Les élections, au Togo, se sont déroulées sans violence, dit la Cédéao, qui semble estimer qu’il n’y a rien à redire…

Si, justement, il y a tout à redire. Les Africains savent ce qui pose problème au Togo. Quant à la médiation de la Cédéao, elle était censée ramener ce pays sur les rivages de la démocratie, telle que la vivent les populations des quatorze autres Etats membres de cette communauté. Et cela impliquait, en premier lieu, des réformes permettant de rendre crédibles les élections, et d’éviter qu’elles ne débouchent fatalement sur la violence, voire des tueries ! Voilà pourquoi les opposants, comme les leaders religieux et la société civile, voulaient des réformes avant les élections. Vous ne pouvez fonder l’avenir, un avenir serein, apaisé et juste, sur des instruments, des institutions qui ont toujours posé problème. Bref, tout cela ne fait pas une démocratie crédible. Après quoi, l’on peut toujours s’étonner de ce que certains pays de la même sous-région mobilisent aisément des financements, tandis que d’autres tirent le diable par la queue… Car tout est dans la crédibilité.

Vous ne voulez tout de même pas parler du financement du Plan Sénégal Emergent ?

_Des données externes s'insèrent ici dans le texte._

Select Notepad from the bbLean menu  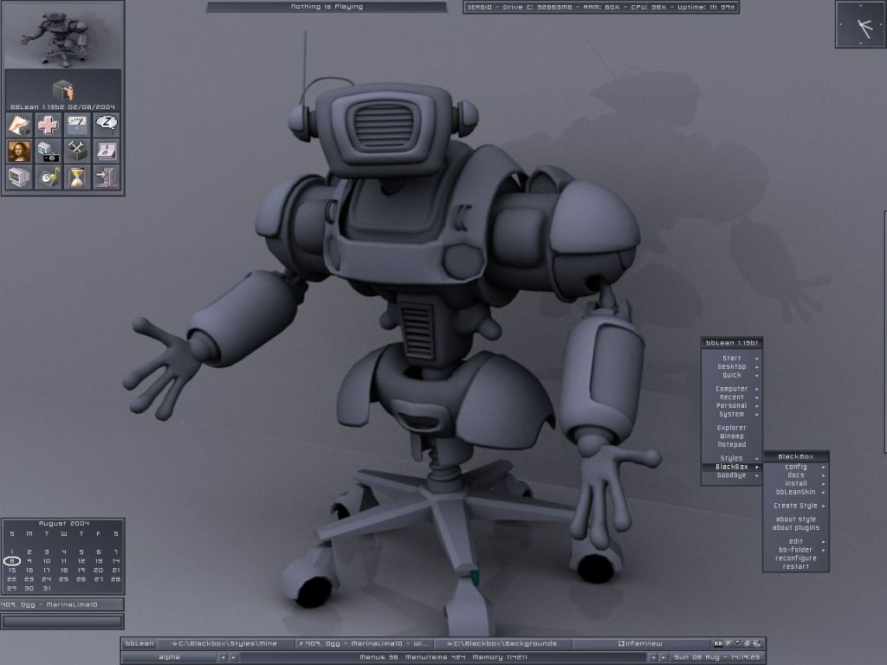(733, 444)
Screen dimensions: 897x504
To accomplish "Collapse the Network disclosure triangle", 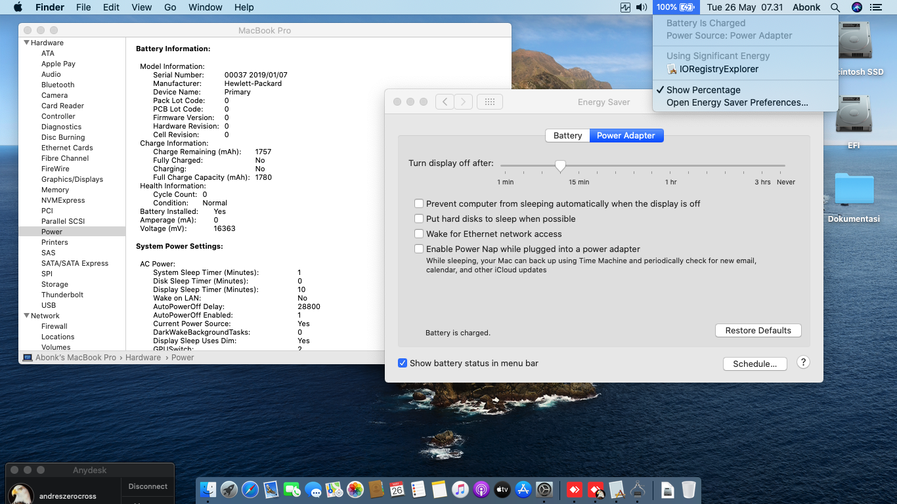I will (x=27, y=316).
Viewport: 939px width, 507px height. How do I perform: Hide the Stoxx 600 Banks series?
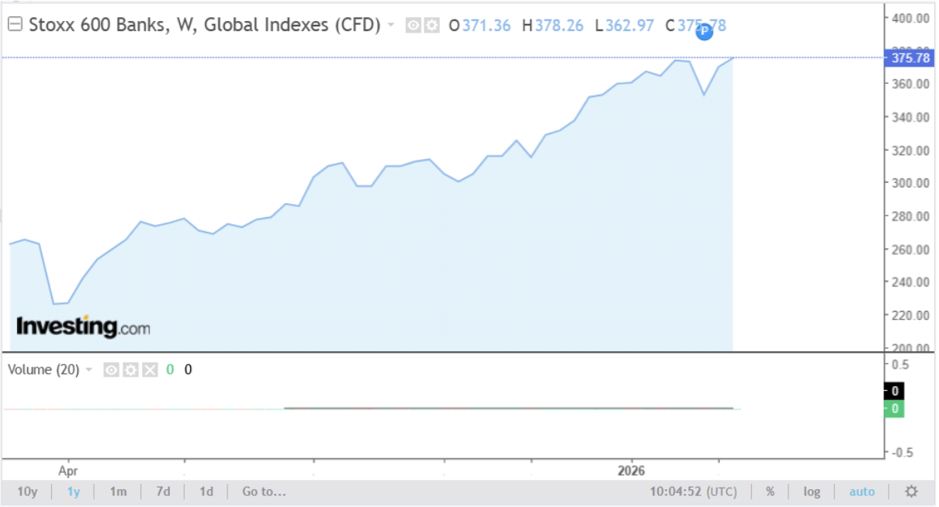pos(413,26)
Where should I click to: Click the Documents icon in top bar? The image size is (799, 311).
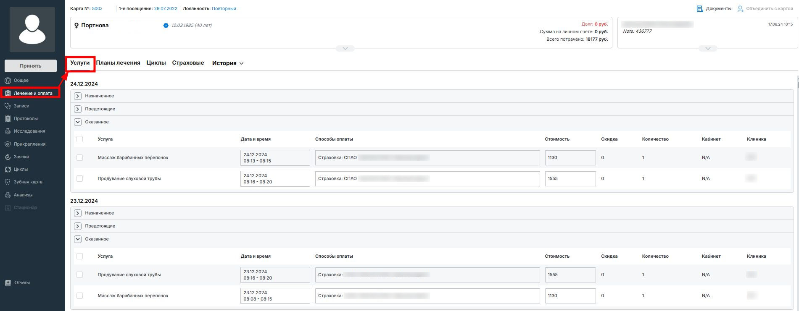(699, 9)
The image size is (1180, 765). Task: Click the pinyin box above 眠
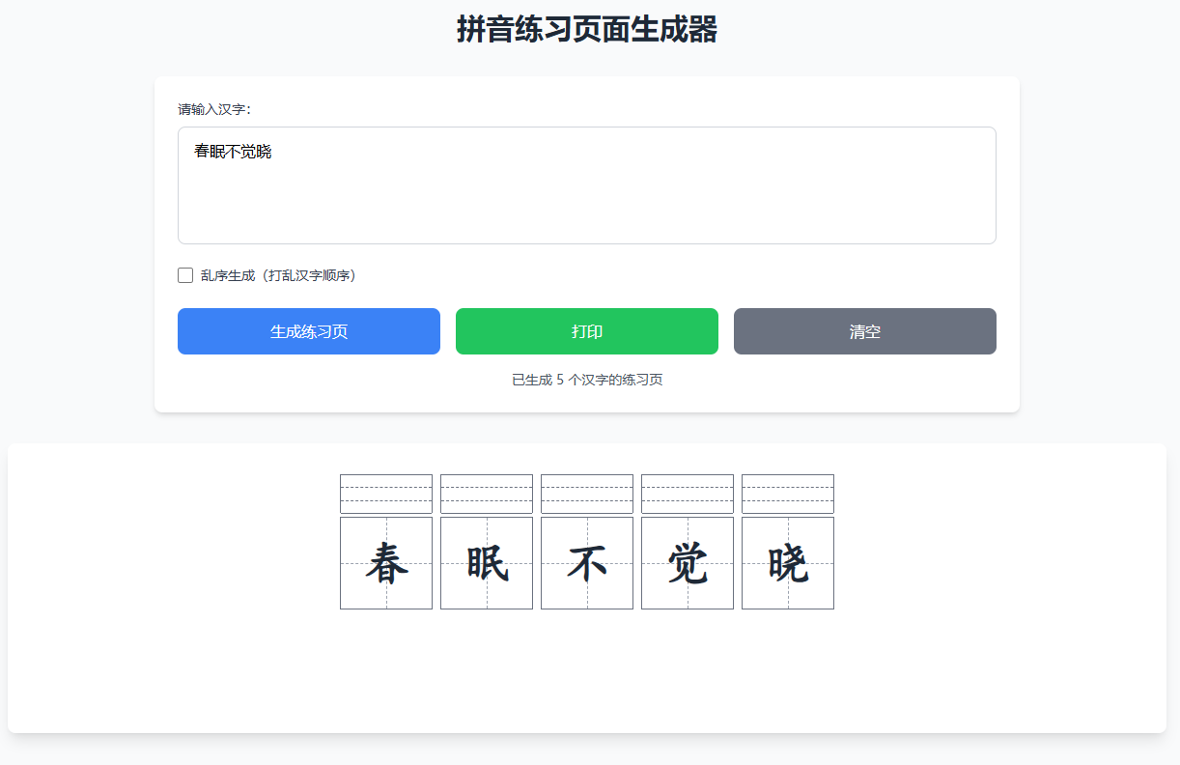click(x=487, y=494)
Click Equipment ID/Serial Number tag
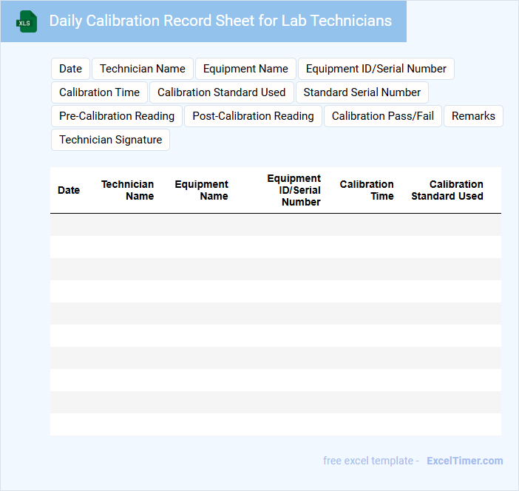This screenshot has height=491, width=519. [x=376, y=69]
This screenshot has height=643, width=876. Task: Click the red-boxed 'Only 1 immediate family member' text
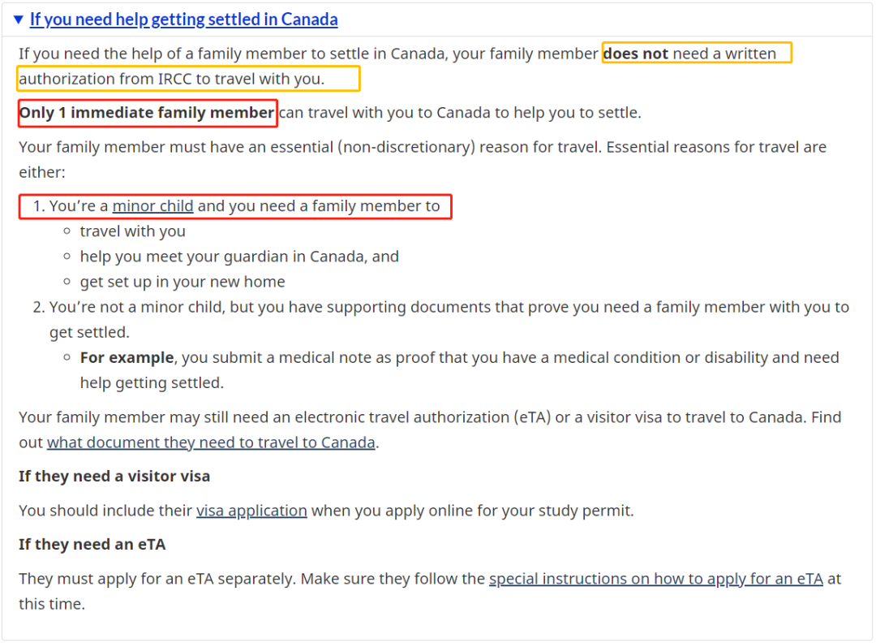coord(148,113)
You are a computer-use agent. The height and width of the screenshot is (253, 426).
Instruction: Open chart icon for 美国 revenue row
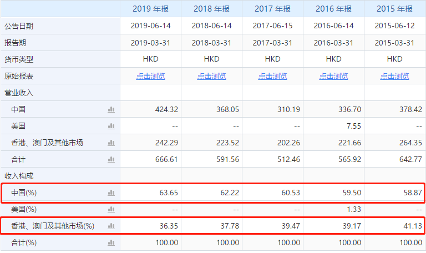tap(111, 126)
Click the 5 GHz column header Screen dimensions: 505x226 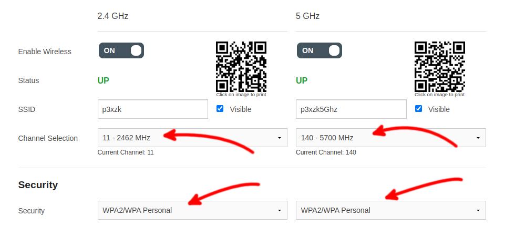click(x=308, y=16)
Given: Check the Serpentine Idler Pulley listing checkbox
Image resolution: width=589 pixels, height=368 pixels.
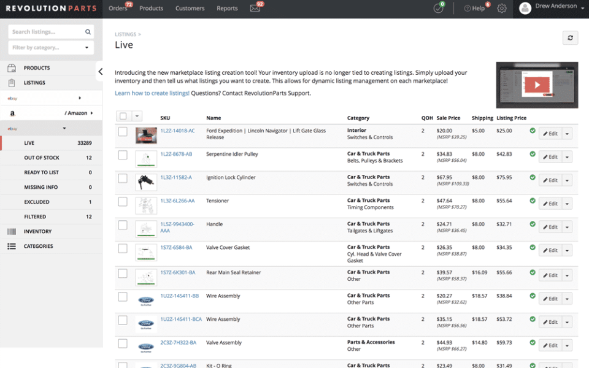Looking at the screenshot, I should [122, 155].
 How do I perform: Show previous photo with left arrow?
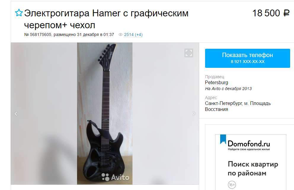pos(16,114)
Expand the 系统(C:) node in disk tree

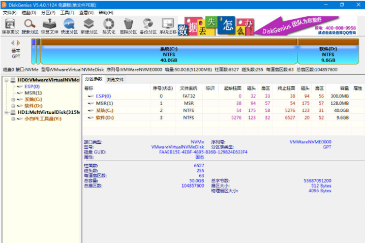13,100
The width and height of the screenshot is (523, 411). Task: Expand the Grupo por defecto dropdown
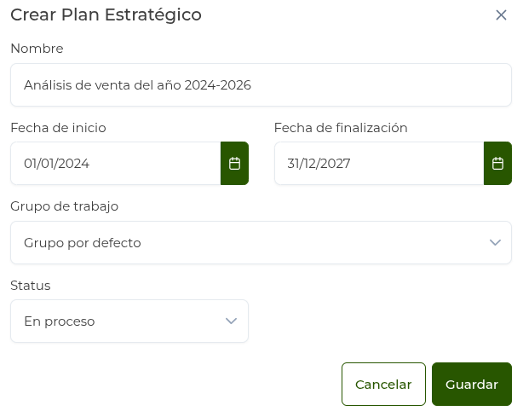tap(256, 243)
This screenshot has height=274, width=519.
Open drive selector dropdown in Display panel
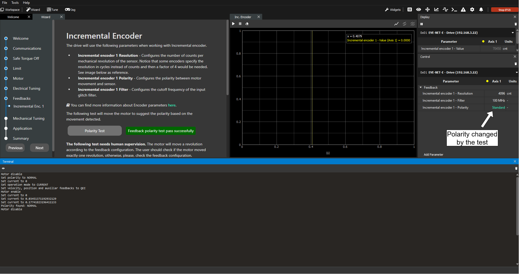click(513, 33)
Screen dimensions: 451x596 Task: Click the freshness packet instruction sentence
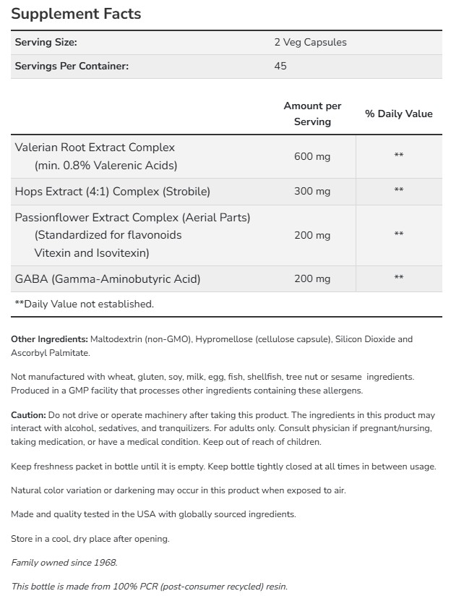pos(223,467)
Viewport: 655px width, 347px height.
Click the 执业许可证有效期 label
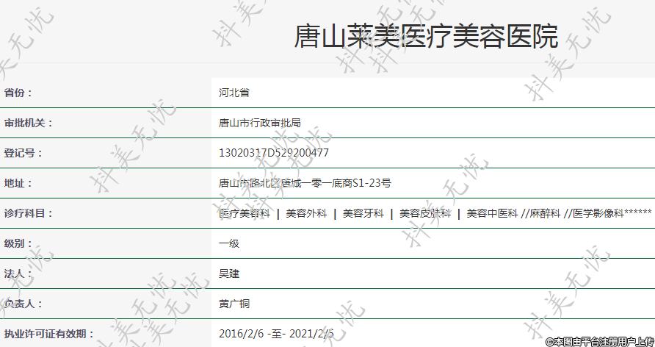tap(48, 334)
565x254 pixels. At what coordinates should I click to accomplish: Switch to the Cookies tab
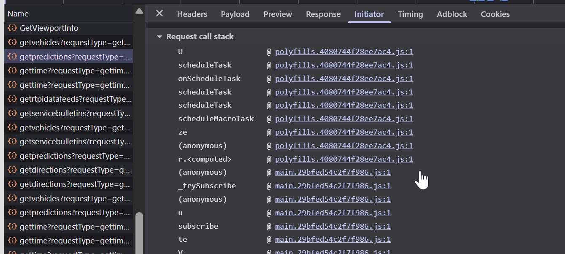coord(495,14)
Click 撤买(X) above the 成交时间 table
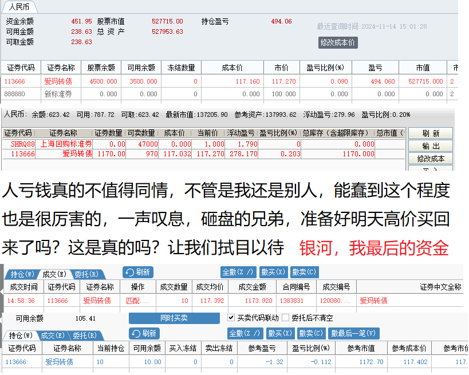The image size is (469, 375). [273, 273]
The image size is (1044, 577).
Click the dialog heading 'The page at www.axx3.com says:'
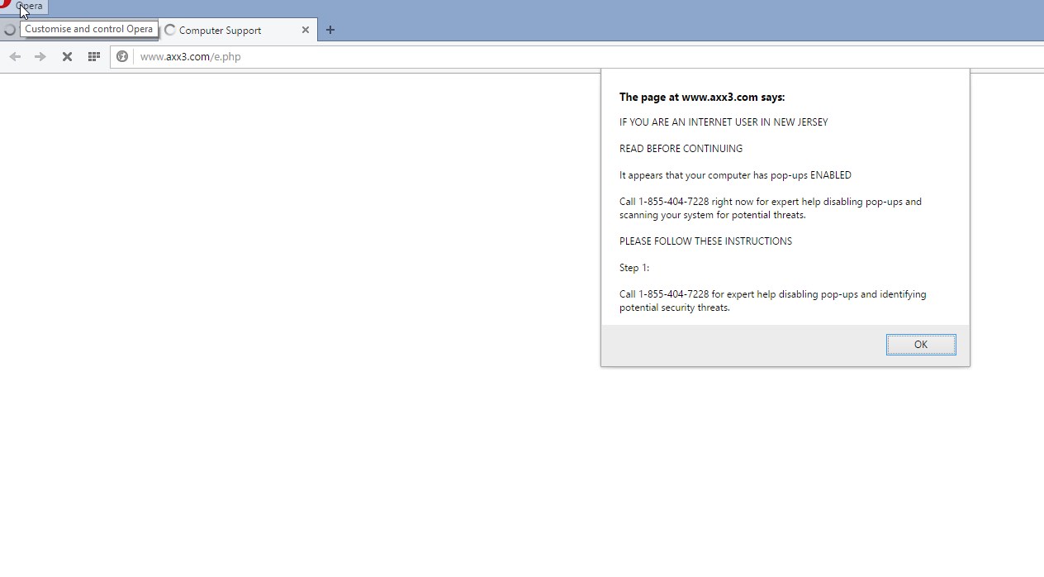701,97
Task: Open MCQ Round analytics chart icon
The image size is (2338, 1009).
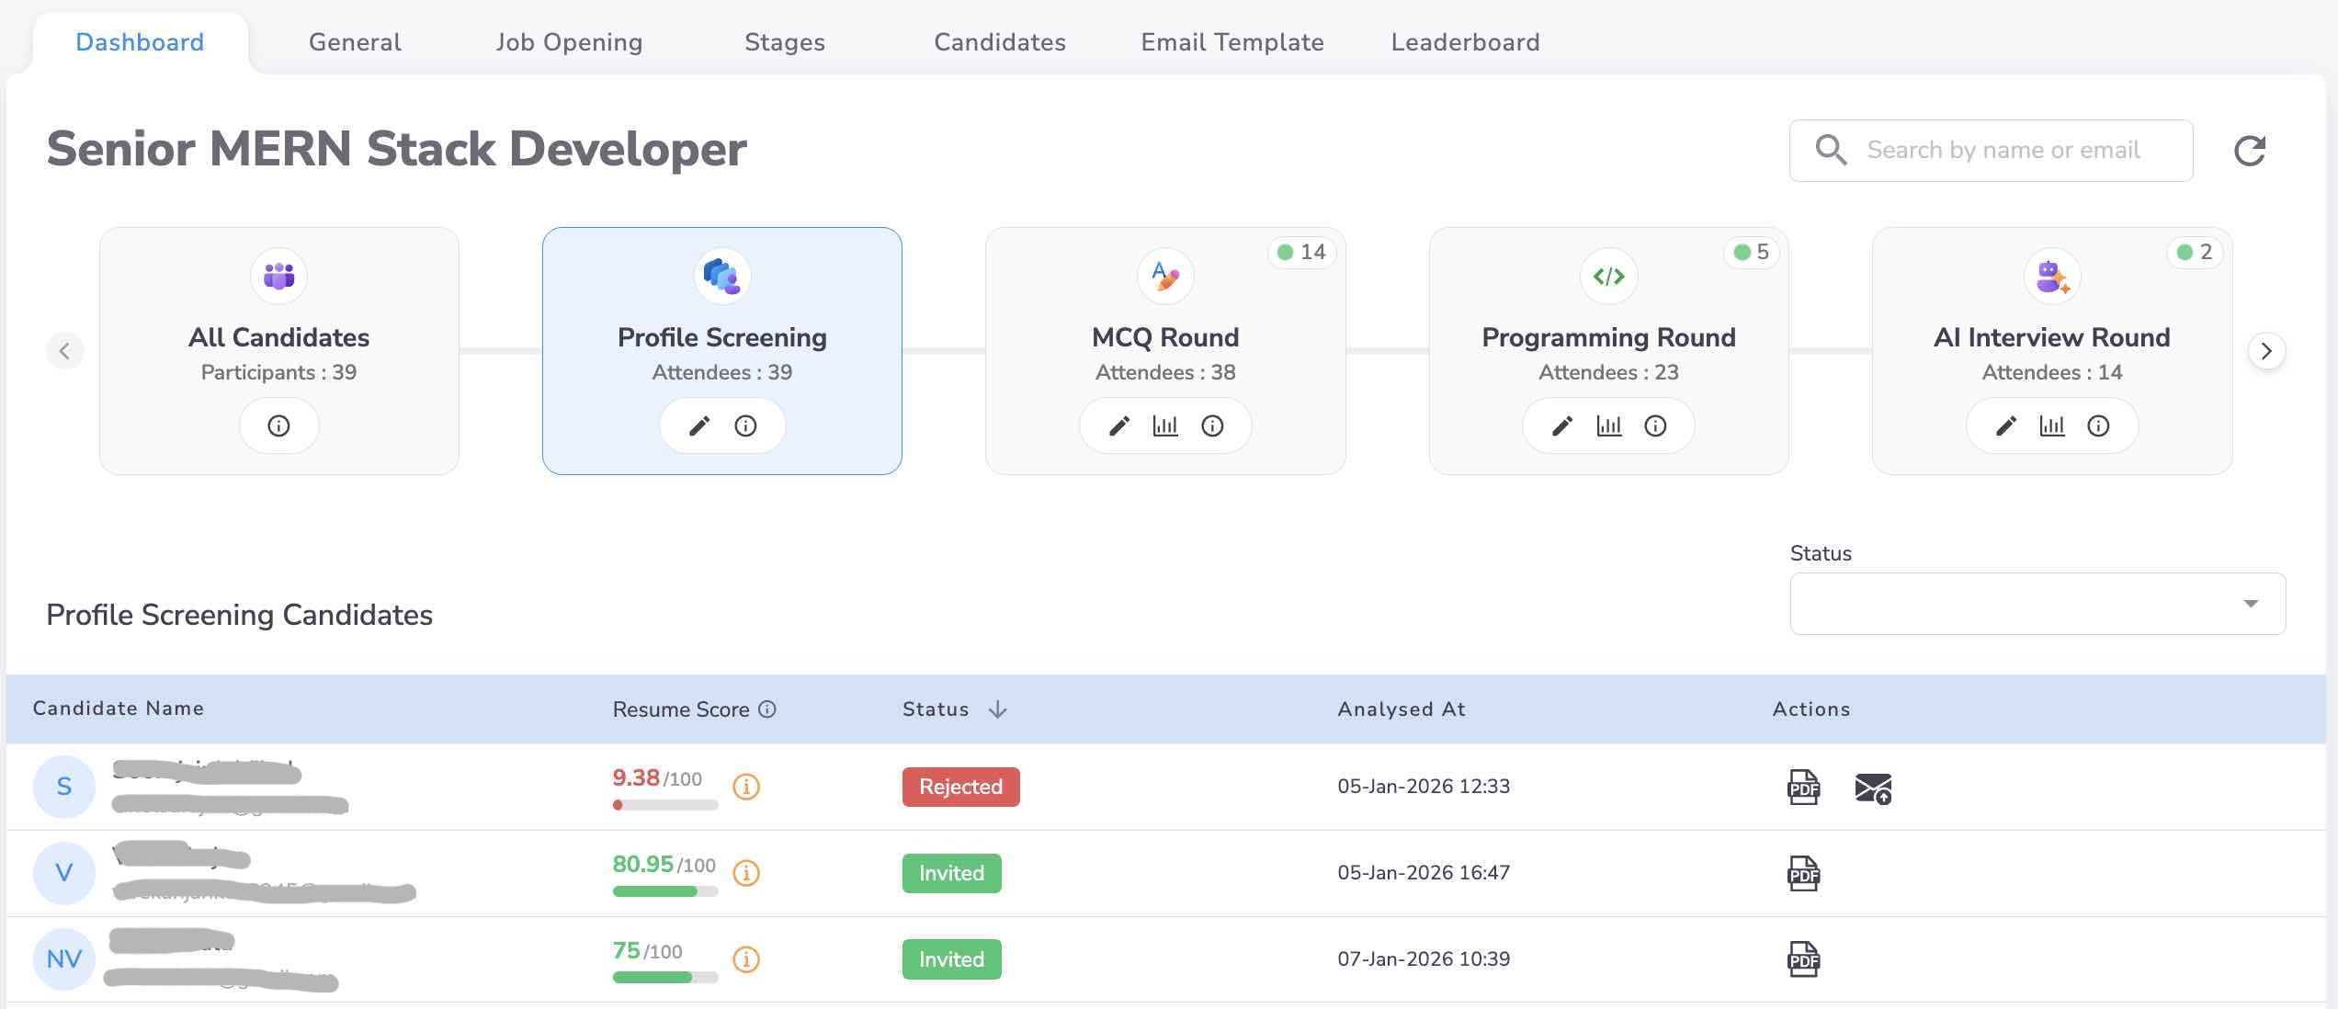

Pourquoi pas ? Mais, lorsqu’un Etat comme le Sénégal dit être venu tenter de convaincre les investisseurs et autres partenaires multilatéraux de lui allouer quelque 5 000 milliards de francs CFA, et qu’à la fin de la journée, il récolte 14 000 milliards, soit presque trois fois ce qu’il était venu chercher, oui, certains devraient s’interroger. Une amie africaine travaillant dans une institution financière internationale, et qui était, ellemême, à cette table ronde des bailleurs de fonds du Sénégal, nous disait textuellement ceci, quelques heures après cet exploit : « Ces Sénégalais, on doit quand même reconnaître qu’ils arrivent bien préparés dans une rencontre comme celle-là. Ils travaillent, en véritables professionnels », a-t-elle conclu. Parlant du même Sénégal, où il a travaillé pour la Banque mondiale, un candidat à la présidentielle Congolaise disait, dans une interview à la Télévision congolaise, cette semaine, que ce pays (le Sénégal) ne produisait que de l’arachide. Aujourd’hui, le Sénégal a un peu plus que de l’arachide, et même beaucoup de gaz. Mais il a surtout des femmes et hommes bien formés. Car la matière grise est une bien meilleure richesse que toutes les matières premières.